Doch Größeres, sagt Stamer, sei bislang noch nicht passiert in den gut zwei
WM-Wochen. Beim entscheidenden Vorrundenspiel gegen Ghana habe es im
deutschen Block allerdings ein wenig Aufruhr gegeben, weil Plastikflaschen
geworfen wurden und die deutschen Fans unbedingt stehen wollten. "Da haben
einige Südafrikaner den Block verlassen", sagt Stamer, "die konnten nichts
mehr sehen". Und die südafrikanische Polizei sei nervös geworden.
In solchen Fällen vermitteln die szenekundigen Beamten aus Deutschland.
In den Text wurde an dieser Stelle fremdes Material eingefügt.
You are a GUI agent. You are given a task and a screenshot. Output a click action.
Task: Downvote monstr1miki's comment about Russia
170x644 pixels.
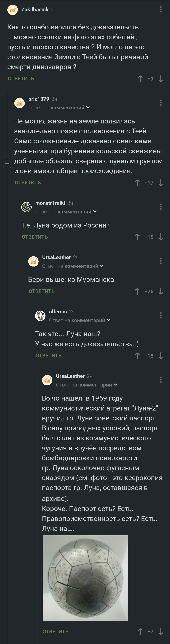(161, 237)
Stamer hat der südafrikanischen Polizei erklärt, dass der deutsche
Fußballfan eben gern mal steht im Stadion, auch wenn nur Sitzplätze
vorhanden sind. "Natürlich wird es hier auch künftig keine Stehblöcke
geben, selbst wenn das deutsche Fankultur sein sollte", sagt Stamer. Sein
Kollege, Polizeirat Hendrik Große-Lefert, berichtet von einem weiteren
Zwischenfall: In Durban hatte die südafrikanische Polizei einschreiten
wollen, weil deutsche Fans in der Öffentlichkeit Alkohol getrunken haben.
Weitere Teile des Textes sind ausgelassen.